TIPS: When you’re a young adult starting out, you might need to invest in items like kitchen tools and professional clothing. Try to make these purchases things that will last for years to come. Or, see if you can buy items used, or even get them free from a friend or family member who’s downsizing.

4. Labels and attitudes matter

I have a weird thing for giving digital files quirky names that amuse me. When I finished my personal spreadsheet, “the Tragic Treasury,” the following year I called it “Tragic Treasury Revisited,” followed by “Son of the Tragic Treasury,” and “Tragic Treasury Strikes Back.” It made me smile to think of a budgeting spreadsheet as an old serial adventure film from the 1930s.

But when I ran out of silly sequel names, I came up with Oikonomia (ancient Greek for economy, literally “household rules”). The next year I borrowed a budgeting technique from a certain app and called my own (free) spreadsheet YHAB: “you have a budget.” My current document is called “For Future Me.”
“Future Me” is what I call the imaginary friend that I’m trying to look out for, or at least not screw over. It’s my cue to assume a wise and loving attitude toward my own long-term wellbeing.

When I review the names of these spreadsheets and how they coincide with the financial picture they represent, I have to say that the more positive the name, the more sound the financial health. Law of Attraction is too woo-woo for me. But the way I used to label my spreadsheets, I was giving myself a poor evaluation on money skills before I had any evidence to pass that judgment. 

For example, as my spreadsheets evolved from a spending tracker into a budget tool, I was calling the difference between my spending and income DAMAGE in bold font, all caps. There was no reason to see my net income through such a negative lens, even during the months I overspent. I make less money now, but I no longer see budgeting as a glass half empty. And honestly, I think having a positive self image makes a difference.

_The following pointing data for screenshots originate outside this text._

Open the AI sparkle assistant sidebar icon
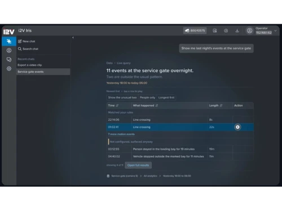The width and height of the screenshot is (282, 211). point(9,41)
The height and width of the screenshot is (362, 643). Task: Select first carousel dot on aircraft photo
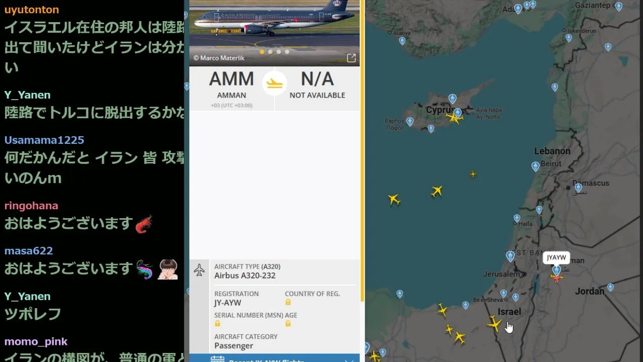tap(262, 52)
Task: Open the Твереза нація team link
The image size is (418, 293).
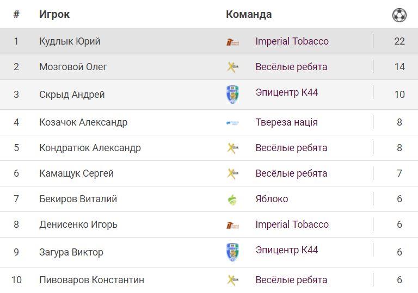Action: [x=286, y=122]
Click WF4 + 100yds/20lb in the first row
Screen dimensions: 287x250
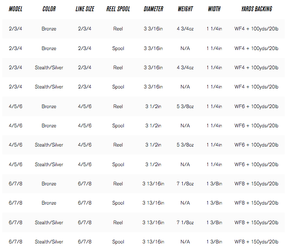coord(256,29)
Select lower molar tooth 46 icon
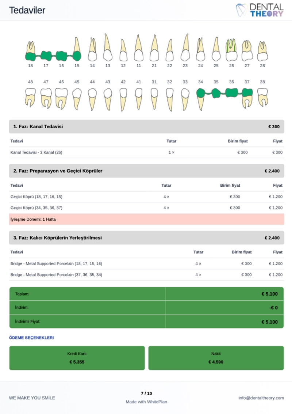The width and height of the screenshot is (292, 414). [61, 99]
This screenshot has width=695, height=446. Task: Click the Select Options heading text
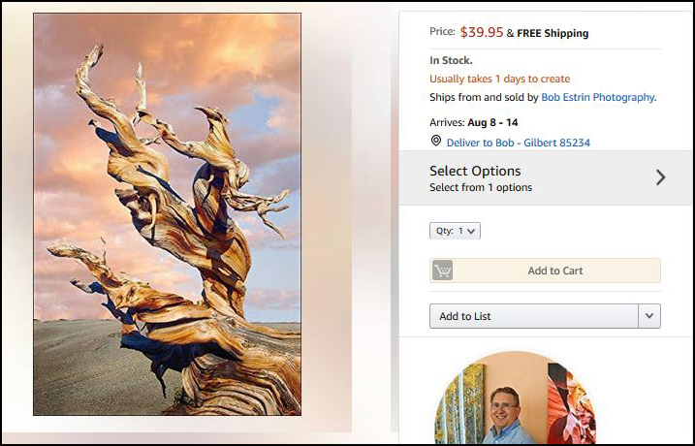475,171
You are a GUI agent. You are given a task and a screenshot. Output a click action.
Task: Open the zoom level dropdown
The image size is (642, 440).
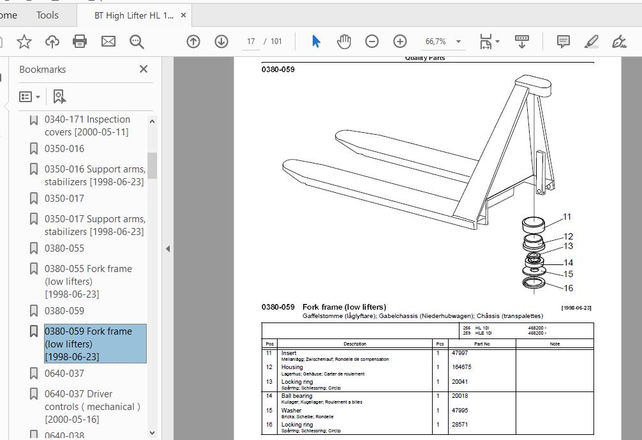click(458, 42)
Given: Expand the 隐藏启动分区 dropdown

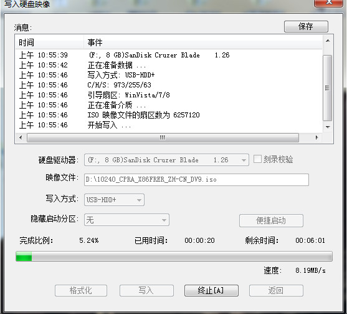Looking at the screenshot, I should pyautogui.click(x=126, y=220).
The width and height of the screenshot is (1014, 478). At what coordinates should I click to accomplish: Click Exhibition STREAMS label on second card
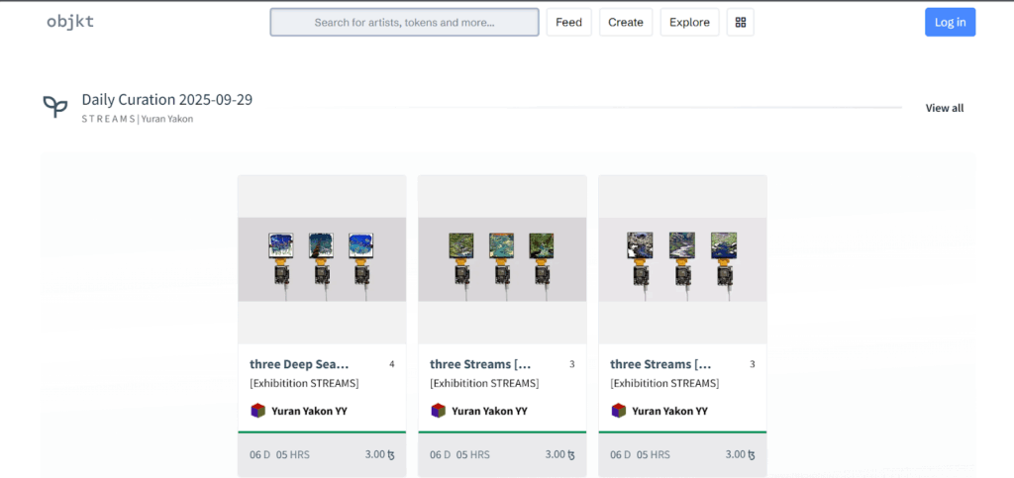click(484, 383)
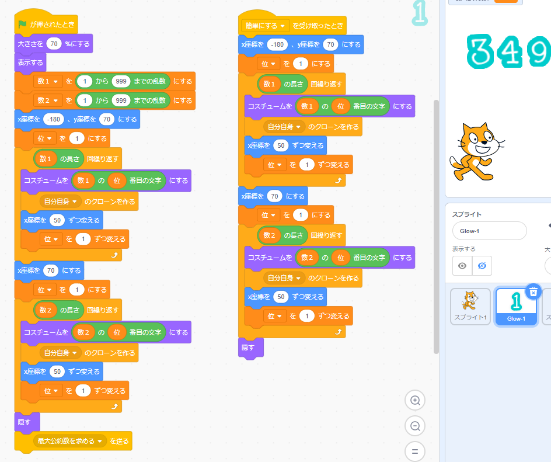This screenshot has height=462, width=551.
Task: Click the zoom out magnifier button
Action: pos(415,426)
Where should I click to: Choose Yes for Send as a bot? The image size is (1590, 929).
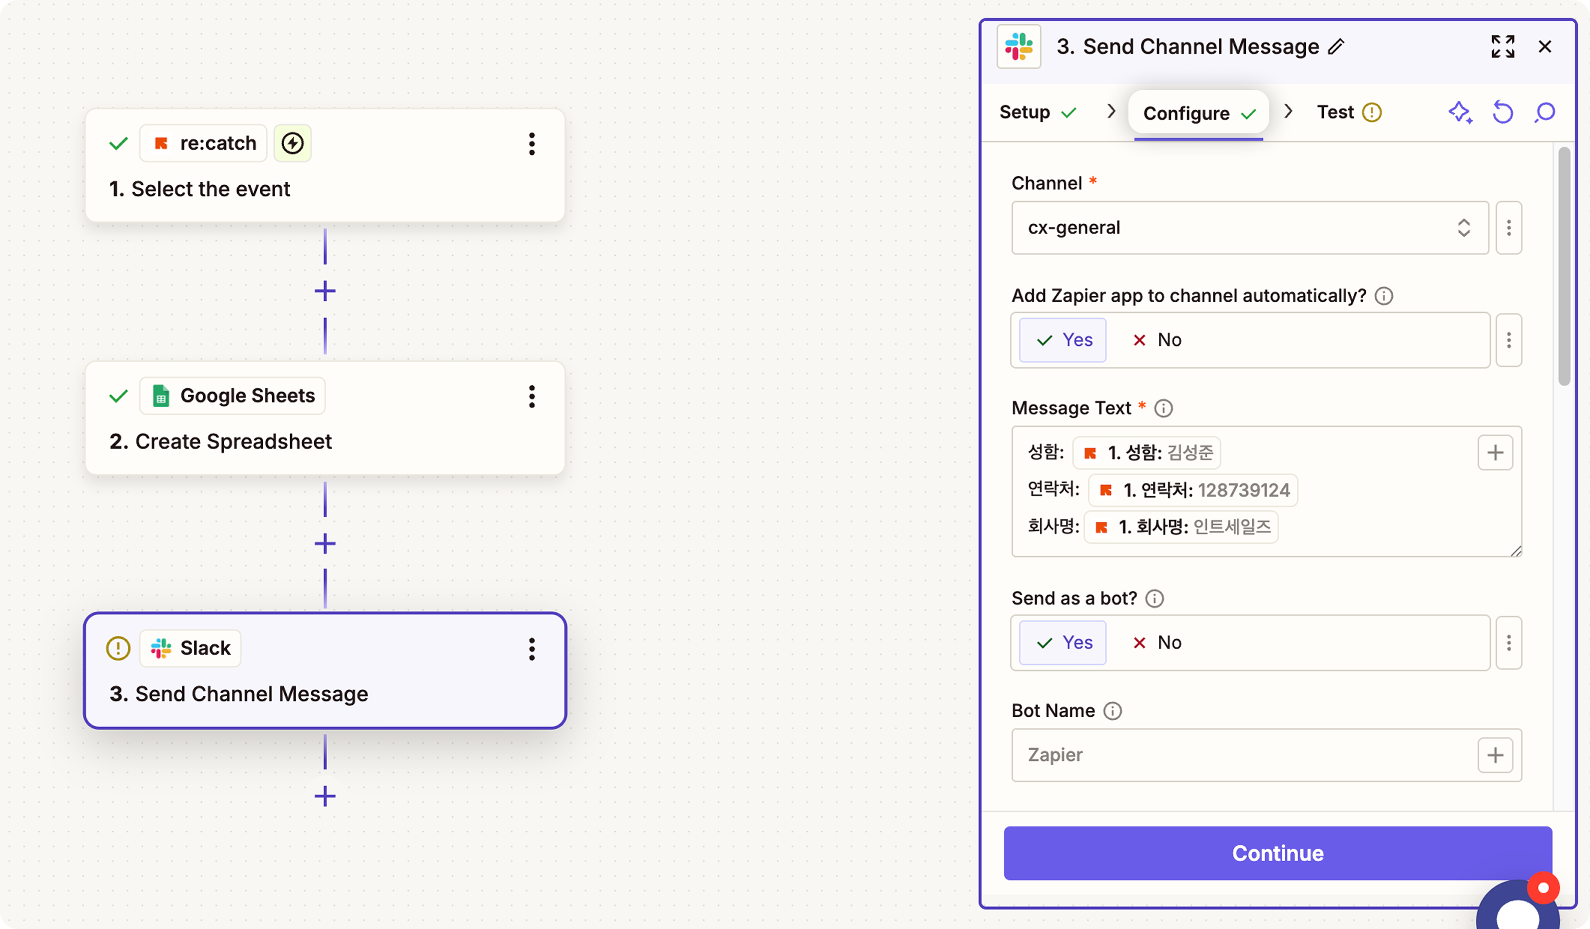pos(1063,643)
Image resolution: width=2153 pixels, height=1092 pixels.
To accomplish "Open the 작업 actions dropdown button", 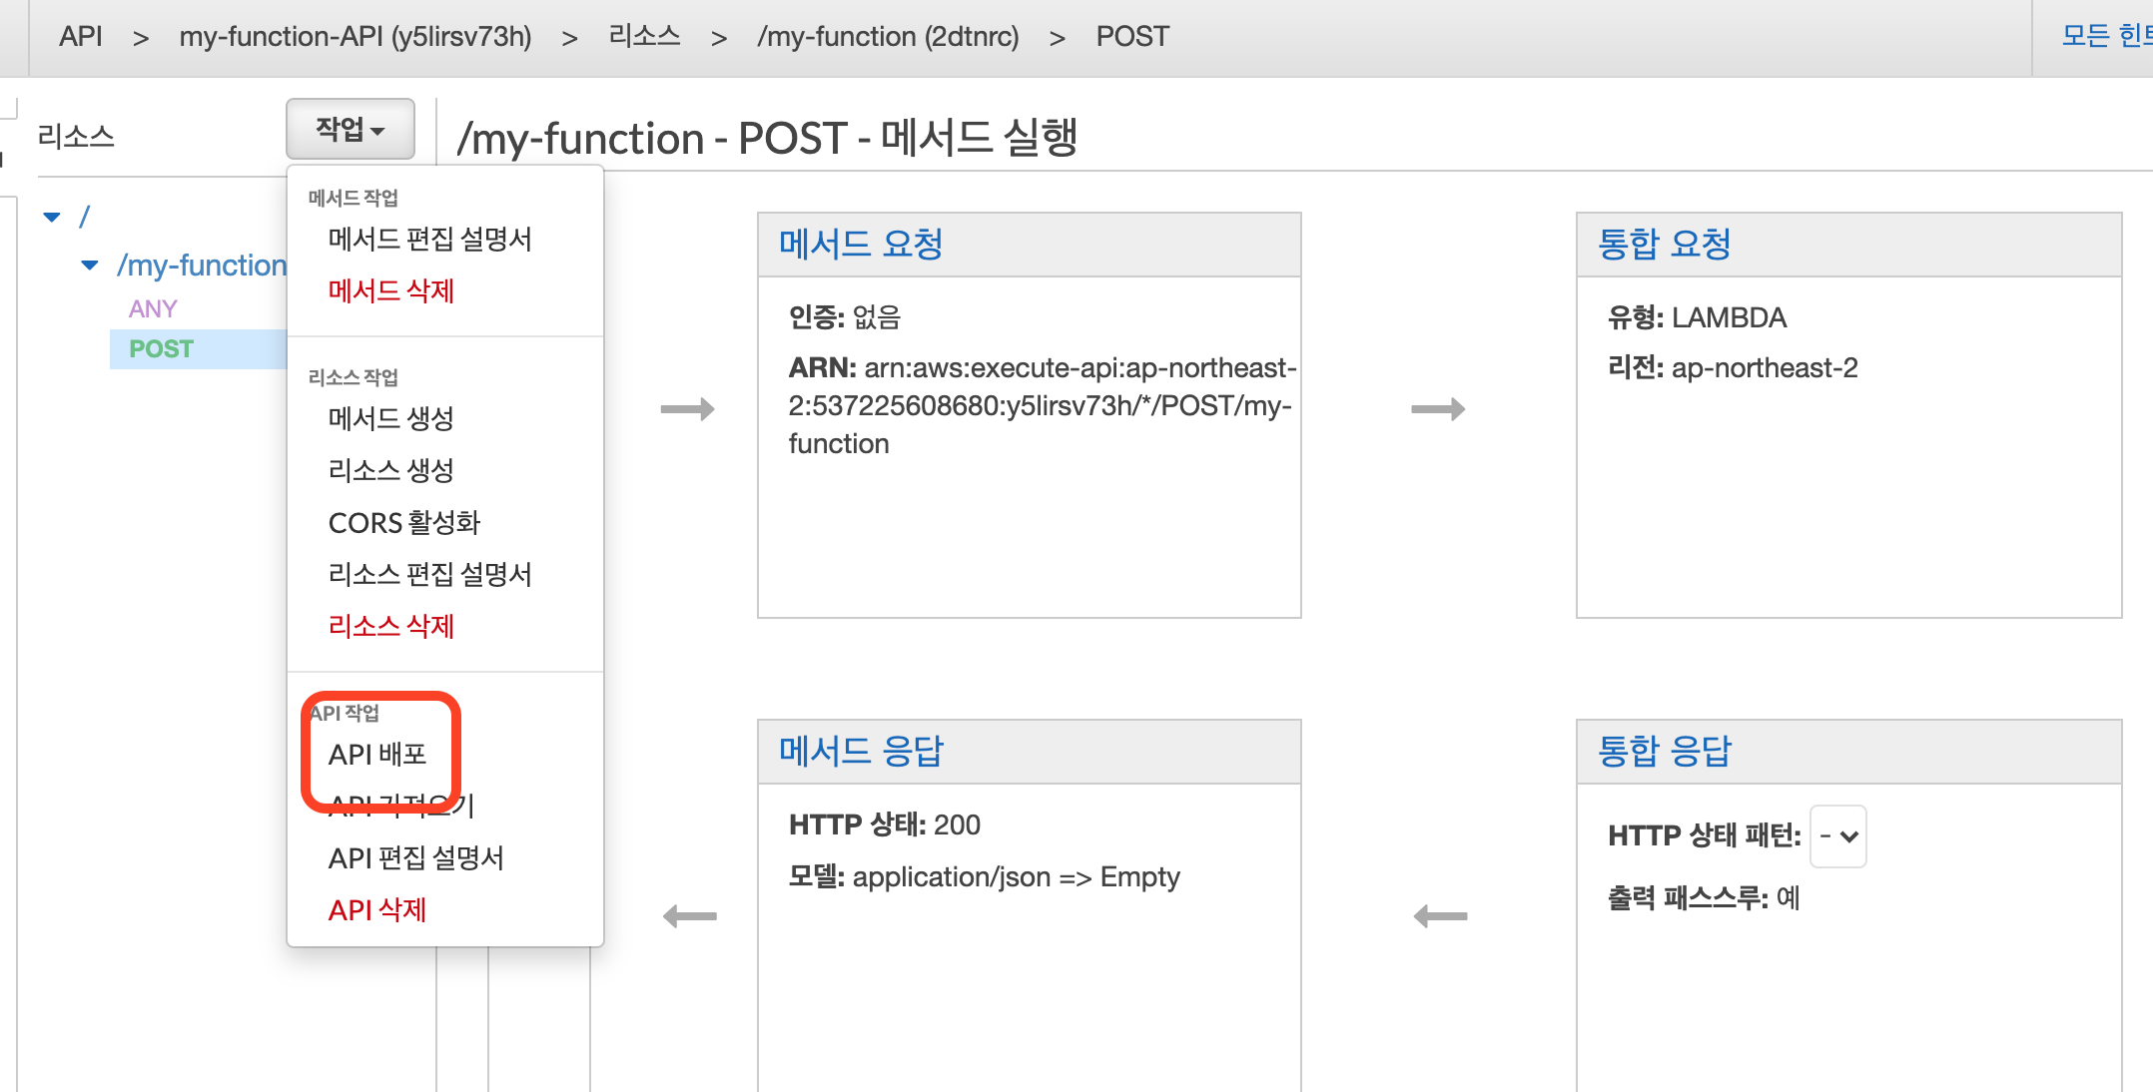I will [x=350, y=129].
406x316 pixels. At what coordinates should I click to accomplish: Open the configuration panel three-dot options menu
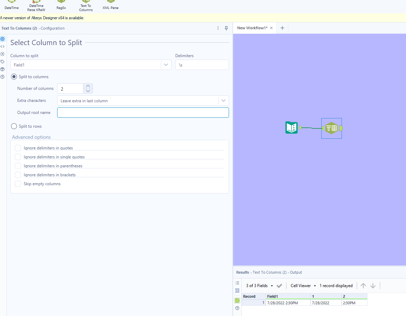pyautogui.click(x=218, y=28)
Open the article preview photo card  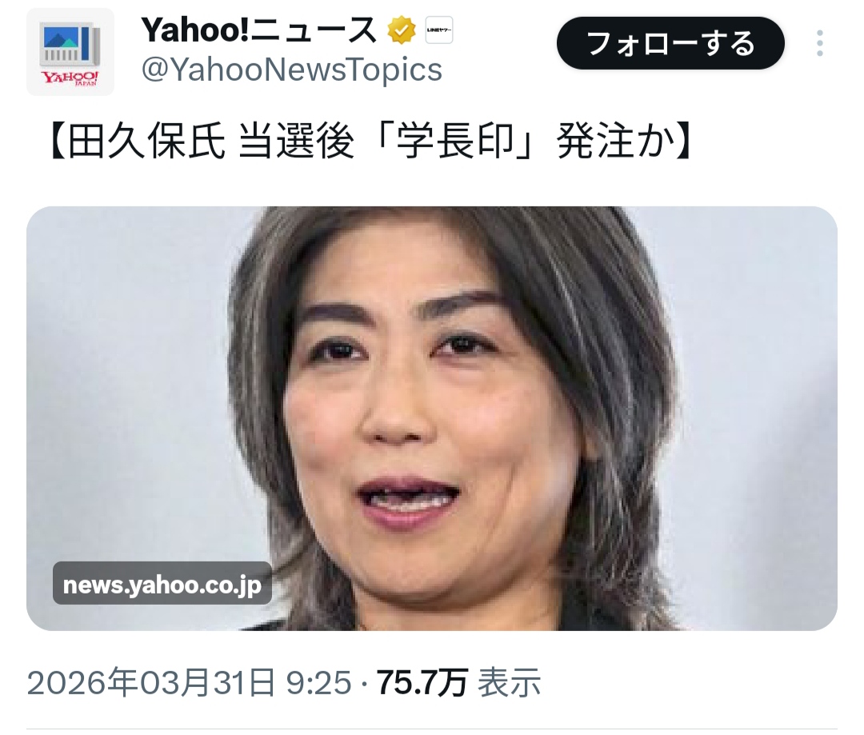(432, 418)
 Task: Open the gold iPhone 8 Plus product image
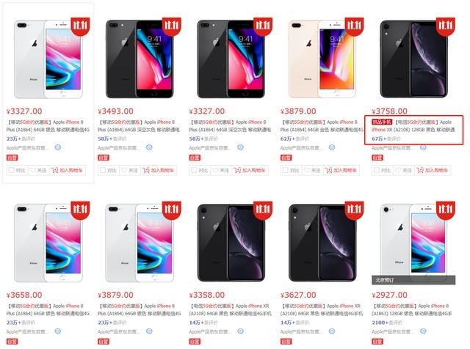[x=322, y=59]
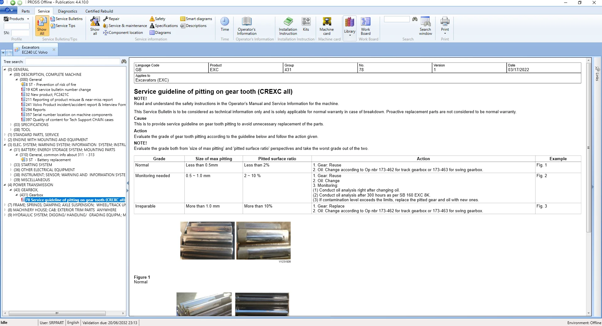Toggle the Show All bulletins button
This screenshot has width=602, height=326.
pyautogui.click(x=42, y=26)
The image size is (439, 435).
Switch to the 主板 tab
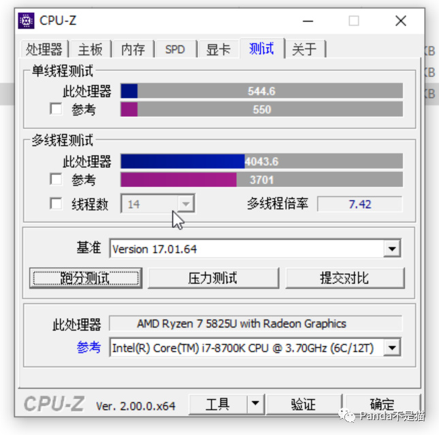(x=91, y=50)
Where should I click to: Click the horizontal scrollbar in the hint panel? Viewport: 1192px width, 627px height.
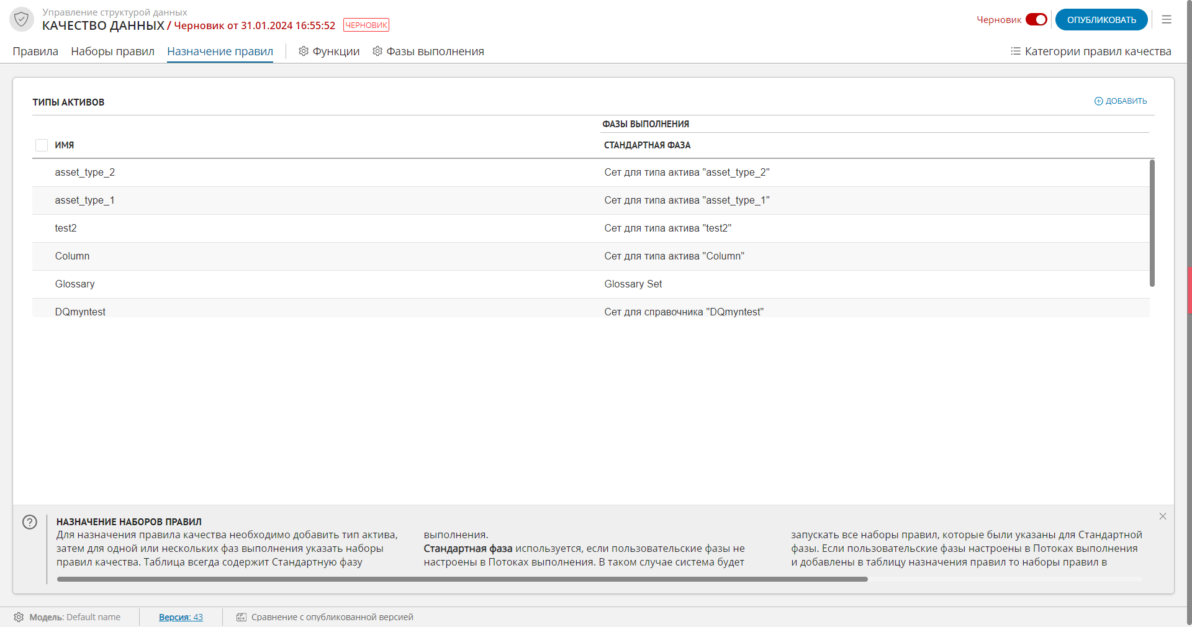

TIP: A positive attitude alone won’t change your financial situation, but when you have the choice between self-deprecation and encouragement, it can’t hurt to talk to yourself with honesty and care like you would to a friend.

The next phase

My life, and my budgeting spreadsheets, are radically different from when I started using them consistently five years ago. I’ve since changed jobs and moved out of the city. My current job is a lot less stressful and I’ve found the time for exercise and therapy that keep me sane. On the one hand, I need budgeting more than ever to spend within my means and still find extra money to save. But on the other hand, I have the past experience and the mental clarity to be even more effective with my money management.

Today I swear by zero-sum budgeting and setting up spreadsheets based on four-week “months” and using that monthly bill funds in that extra 13th month as a mini emergency fund. I’ve also found that masquerading savings as a spending category, (since saving is spending money on that nice lady “Future Me”) has made saving more fun this year. I’m definitely looking forward to learning new strategies in the 2020 and the next decade.

Who is this person who waxes poetic about spreadsheets and the thrills of money life hacks?! Unlike the vacation snapshots of yore, my financial self today looks nothing like who I was financially 7 years ago. Now that I have the confidence to share my own money journey in public, I hope you can learn from my life lessons and wish you all the best in your next decade of caring for yourself financially.

Valerie is an adjunct professor in upstate New York teaching Latin and writing electives. When she’s not working or at the yoga studio you can find her on her porch binging podcasts.